The "Four Ends of Mass" are adoration, thanksgiving, atonement and petition. Nowhere in this age old definition of the Holy Sacrifice is receiving Holy Communion mentioned. It is attending Mass that is our duty to God and our need. Holy Communion, as the Cardinal explains, can always be given outside the Holy Mass, today, tomorrow on  Christmas Eve or the Day. Is this not happening? Are people not requesting or are priests denying Holy Communion? 

So rather than give God his due, the Cardinal is telling us that even a layman can clericalise and lead the Holy Communion Service and get you in and out in "7 or 8 minutes." Just about the same time it takes to pick up a Big Mac and fries at McDonald's.

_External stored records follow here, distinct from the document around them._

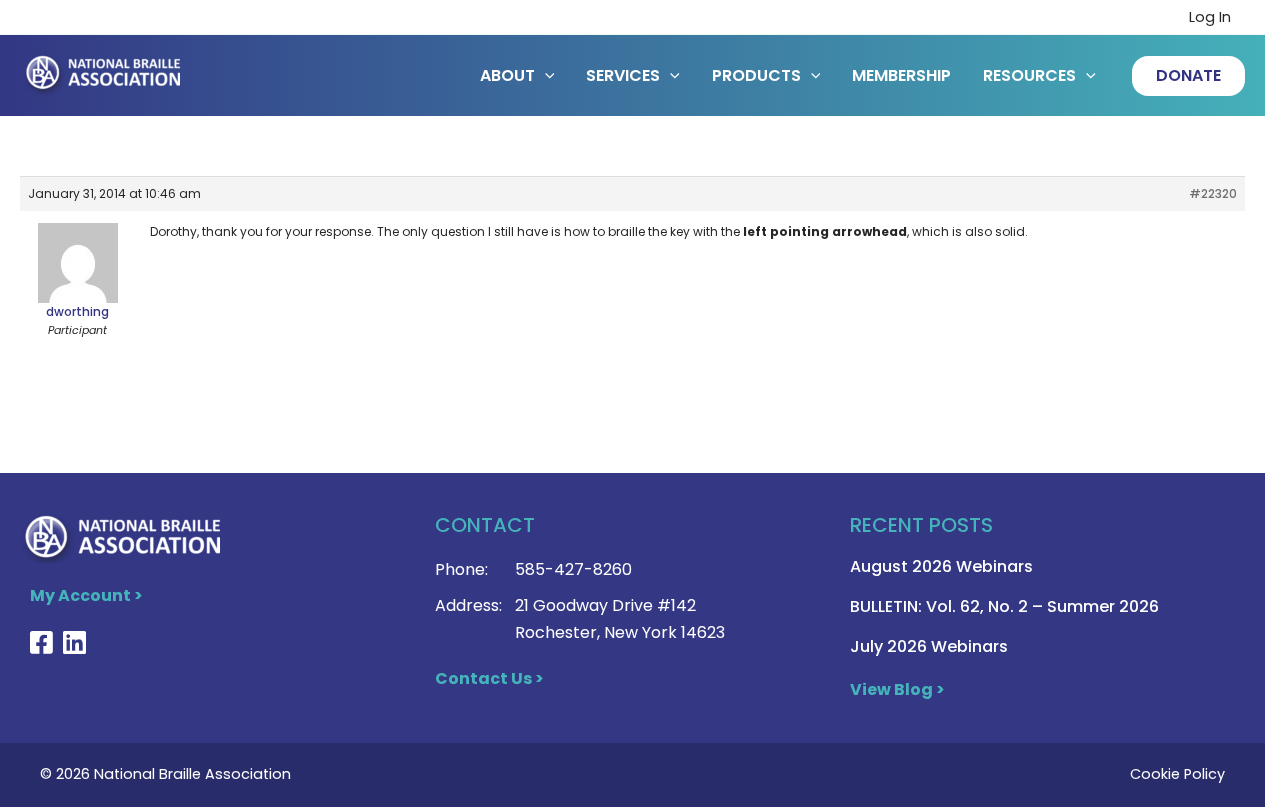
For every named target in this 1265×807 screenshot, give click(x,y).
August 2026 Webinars (941, 566)
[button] (1188, 76)
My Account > (86, 595)
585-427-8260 (573, 569)
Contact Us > (489, 678)
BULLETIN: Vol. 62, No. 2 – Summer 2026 (1004, 606)
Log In (1210, 17)
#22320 (1213, 193)
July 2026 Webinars (929, 646)
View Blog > (897, 689)
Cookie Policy (1177, 774)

This is nothing more than a complete and utter abandonment of duty as an Apostle of Jesus Christ, a cowardly betrayal of the faithful and an example of the worst kind of assembly theology and clericalist arrogance. It as if they don't believe that the Mass has any worshipful or efficacious value outside of receiving Holy Communion. 





3 comments:

Irenaeus said...

Towards the end of the letter, we read the Cardinal's encouragement of the faithful to follow the Province's direction not to travel outside of their own region for public Mass.

Yet, it was his own actions that necessitated the faithful to travel long distances for public Masses en masse. If there were public Masses here, the faithful wouldn't feel the need to go against the wishes of the Province.

Sad.

Phineas said...

Unfortunately, the time to stand up to Doug Ford was when the order to reduce attendance to 10 people was announced. His Eminence capitulated and actually went one better. So, what did he think would happen when he went to "ask permission"? Naturally, from Ford's perspective he's now been put into a corner, so he said no.

"Better to ask for forgiveness instead of permission" as the saying goes. His Eminence simply should have not acceded to the (unscientific and irrational) order to reduce to 10 and then seen how it played out. I suspect Ford wouldn't have thrown down the gauntlet.

Anonymous said...

If the government can get away with this, do you think the churches will ever reopen to full capacity? COVID hysteria will result in bishops actually closing parishes on the basis the buildings are no longer needed! Just watch and see.